Monkey: How you chose to "nip" back is up to you... I gave a suggestion in another thread on biting if you care to do a search. Also I gave, what I believe, are very valid reasons behind the actions and included some very specific instructions. Bottom-line here is that these retriever breeds are very mouthy and will be very slow in developing the self-control necessary to curb the biting... I maintain the time frame is about week 14 for the first real improvements to be noticed and from that point on it will only get better, I promise. However you should be using this time to teach your puppy bite inhibition... I believe this is very important... again refer to my posting in the other biting thread if you are interested...

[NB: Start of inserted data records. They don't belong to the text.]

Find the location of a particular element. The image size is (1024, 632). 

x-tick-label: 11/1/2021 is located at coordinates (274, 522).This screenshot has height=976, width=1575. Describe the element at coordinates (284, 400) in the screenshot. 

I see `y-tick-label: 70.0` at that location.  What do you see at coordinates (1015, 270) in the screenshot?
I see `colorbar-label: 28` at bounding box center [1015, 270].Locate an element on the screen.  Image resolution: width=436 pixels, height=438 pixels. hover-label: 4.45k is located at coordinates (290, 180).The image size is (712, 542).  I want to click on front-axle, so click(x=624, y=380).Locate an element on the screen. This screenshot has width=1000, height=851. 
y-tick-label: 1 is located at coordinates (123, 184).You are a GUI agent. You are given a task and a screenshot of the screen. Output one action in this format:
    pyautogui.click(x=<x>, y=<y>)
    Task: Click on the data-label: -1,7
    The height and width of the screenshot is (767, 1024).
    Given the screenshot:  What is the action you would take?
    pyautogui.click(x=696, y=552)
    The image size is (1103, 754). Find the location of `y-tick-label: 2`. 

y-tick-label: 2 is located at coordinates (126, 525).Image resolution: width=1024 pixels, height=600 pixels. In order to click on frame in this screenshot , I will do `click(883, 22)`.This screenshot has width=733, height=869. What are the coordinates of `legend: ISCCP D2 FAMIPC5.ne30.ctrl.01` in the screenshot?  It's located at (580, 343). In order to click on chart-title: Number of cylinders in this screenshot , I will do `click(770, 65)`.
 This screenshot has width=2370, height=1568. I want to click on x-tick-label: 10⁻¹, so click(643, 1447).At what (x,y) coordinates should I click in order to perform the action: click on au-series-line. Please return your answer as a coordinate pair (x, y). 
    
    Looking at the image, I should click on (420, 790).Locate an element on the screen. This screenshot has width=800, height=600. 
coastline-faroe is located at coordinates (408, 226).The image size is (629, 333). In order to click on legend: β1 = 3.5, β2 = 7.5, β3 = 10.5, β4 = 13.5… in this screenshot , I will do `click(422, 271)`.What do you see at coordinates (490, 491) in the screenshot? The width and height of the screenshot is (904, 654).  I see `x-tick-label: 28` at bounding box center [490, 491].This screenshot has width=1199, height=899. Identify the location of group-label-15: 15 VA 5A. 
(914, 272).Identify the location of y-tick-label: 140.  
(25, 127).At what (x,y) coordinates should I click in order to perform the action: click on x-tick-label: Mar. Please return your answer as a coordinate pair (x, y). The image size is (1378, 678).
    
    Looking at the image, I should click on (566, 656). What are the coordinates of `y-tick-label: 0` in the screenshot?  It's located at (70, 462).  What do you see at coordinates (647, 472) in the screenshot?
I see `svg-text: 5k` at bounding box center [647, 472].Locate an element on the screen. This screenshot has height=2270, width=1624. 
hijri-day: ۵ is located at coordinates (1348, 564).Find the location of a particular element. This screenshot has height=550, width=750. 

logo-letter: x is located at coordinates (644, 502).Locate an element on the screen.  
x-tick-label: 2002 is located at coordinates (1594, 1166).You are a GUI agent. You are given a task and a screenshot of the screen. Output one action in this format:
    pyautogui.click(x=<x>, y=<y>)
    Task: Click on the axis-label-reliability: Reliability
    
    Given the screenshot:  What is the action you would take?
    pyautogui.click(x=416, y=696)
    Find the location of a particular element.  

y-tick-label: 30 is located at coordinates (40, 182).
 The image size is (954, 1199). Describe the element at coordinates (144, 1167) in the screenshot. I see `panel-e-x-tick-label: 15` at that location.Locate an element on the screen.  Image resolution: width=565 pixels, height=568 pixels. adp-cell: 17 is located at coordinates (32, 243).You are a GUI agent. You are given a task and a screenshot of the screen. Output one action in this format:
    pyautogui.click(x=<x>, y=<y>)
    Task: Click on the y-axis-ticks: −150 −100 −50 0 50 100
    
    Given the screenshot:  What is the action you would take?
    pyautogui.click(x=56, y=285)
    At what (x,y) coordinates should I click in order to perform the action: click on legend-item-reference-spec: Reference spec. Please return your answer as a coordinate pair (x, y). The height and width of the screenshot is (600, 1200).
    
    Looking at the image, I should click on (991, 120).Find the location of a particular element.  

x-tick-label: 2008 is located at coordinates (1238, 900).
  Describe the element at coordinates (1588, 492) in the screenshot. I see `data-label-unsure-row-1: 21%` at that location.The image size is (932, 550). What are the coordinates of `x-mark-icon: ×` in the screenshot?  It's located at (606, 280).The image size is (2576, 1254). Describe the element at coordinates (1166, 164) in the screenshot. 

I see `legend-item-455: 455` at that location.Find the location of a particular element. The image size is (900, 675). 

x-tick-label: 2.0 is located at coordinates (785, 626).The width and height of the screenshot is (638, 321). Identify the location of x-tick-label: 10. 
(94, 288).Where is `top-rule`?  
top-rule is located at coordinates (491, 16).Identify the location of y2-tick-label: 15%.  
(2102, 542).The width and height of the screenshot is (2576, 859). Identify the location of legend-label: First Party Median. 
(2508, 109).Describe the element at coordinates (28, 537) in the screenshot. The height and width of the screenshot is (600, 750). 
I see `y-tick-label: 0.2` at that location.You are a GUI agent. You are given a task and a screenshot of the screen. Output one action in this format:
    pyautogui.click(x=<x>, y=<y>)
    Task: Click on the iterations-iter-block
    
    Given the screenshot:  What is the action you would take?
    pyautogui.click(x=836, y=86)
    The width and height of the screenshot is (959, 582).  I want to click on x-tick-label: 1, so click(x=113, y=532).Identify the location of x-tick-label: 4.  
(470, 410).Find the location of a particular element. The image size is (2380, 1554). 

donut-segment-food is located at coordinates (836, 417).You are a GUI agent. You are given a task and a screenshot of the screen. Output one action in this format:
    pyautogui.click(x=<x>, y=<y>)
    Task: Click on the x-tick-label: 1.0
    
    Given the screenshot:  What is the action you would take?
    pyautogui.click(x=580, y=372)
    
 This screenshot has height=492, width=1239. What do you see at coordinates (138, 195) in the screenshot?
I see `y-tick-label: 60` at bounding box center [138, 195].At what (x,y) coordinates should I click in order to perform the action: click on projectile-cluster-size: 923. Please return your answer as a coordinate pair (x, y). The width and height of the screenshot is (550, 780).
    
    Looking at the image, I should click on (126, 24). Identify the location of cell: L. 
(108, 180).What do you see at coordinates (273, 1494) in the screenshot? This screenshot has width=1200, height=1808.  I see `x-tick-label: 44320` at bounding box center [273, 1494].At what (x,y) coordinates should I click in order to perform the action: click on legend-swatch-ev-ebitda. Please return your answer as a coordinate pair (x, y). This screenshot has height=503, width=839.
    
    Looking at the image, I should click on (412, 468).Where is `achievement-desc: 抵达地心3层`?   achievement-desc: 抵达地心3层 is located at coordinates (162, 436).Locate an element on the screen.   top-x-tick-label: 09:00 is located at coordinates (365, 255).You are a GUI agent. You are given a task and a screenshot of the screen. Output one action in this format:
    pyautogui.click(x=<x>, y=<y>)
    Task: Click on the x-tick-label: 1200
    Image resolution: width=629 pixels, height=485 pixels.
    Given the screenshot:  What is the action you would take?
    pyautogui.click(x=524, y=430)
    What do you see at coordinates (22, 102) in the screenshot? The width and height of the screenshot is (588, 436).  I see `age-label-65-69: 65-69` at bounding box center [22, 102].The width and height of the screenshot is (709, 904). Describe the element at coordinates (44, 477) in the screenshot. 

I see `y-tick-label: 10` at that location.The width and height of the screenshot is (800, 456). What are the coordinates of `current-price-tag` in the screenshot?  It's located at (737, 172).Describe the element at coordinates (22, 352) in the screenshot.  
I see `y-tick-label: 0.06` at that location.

and, as always, Good Luck...


----------



## monkey (May 10, 2005)

Thank you so much!!!

I have noticed already that he is getting better. He now nips when he gets real excited. I have what I tell him is the bad paper. It is a paper that I rolled up and place near me when he starts to nip. I tell him in a stern voice NO.. then I place the paper by me. 
This works well "Most of the Time" He looks at it then at me and starts to BARK. He then calms down and stops the nipping. He sits back and just gives me this look like "MAN" your no fun!!! And lets me hear about it. 
Then I pet him and love on him!!! All then is well!!! Thanks for you input as well!!! Im all ears for anyting else!!!!


----------



## Jude's Mom (May 19, 2005)

*I also have a biting problem*

I got Jude this year for mother's day. I absolutely love him. But he also has a biting problem and not only bites my hands, but my daughter and our 5lb older dog. I always give him a chew toy to distract him, but he seems to think that the dog is the best chew toy. Does anyone have experience with this?


----------



## Pepe Gardner (Apr 11, 2005)

What does he do? Jumps at his back and neck, growls, barks and pulls at his fur?
Or is he really biting the older dog?


----------



## Jude's Mom (May 19, 2005)

He bites the neck, ears and tail. I think that he is trying to play with her and does not realize that he is hurting her.


----------



## Boogity (Apr 23, 2005)

How old is Jude? Is that his pic in your avitar? If so, he's beautiful.

Golden Retrievers, like many other breeds, have a long history of being trained to use their mouth for lots of things. So much training over the years that it has become a natural thing in all Goldens. I really do not think that Jude intends to hurt the other dog (especially if he's only 2 to 6 months old) and only wants to play. Yup, they play very hard sometimes - yup they hurt each other sometimes - but they very seldom mean any harm. That's how puppies are.

Our two new "children" are almost 10 weeks old now and they romp and bite each other almost constantly when it's playtime. They usually go for the ears, neck, and tail just like you described.


----------



## Tracy (May 15, 2005)

My golden has been chewing on just about everything the past two days, I'm beginning to think he chews on carpets and newspapers and shoes because he wants attention. Or can this be signs of seperation anxiety.. we only leave the room when we see him fall asleep and we check back every now and then, if he's awake we go back to play with him, but he just nips us so we say "no" and if he keeps doing that we walk away from the room until he's more calm, which usually just ends up as him sleeping.


----------



## mojosmum (May 20, 2005)

Have you thought about crate training?


----------



## Tracy (May 15, 2005)

mojosmum said:


> Have you thought about crate training?


I'm trying but he doesn't seem to like going into his crate, I give him some treats, he goes inside then once he's finished he leaves, I feed him in the crate he goes in eats and leaves right away. However last night he actually went in the crate 2 times all by himself, only for a minute or two but it's a good start. He also went into his crate in the middle of the night and slept in there for two hours.


----------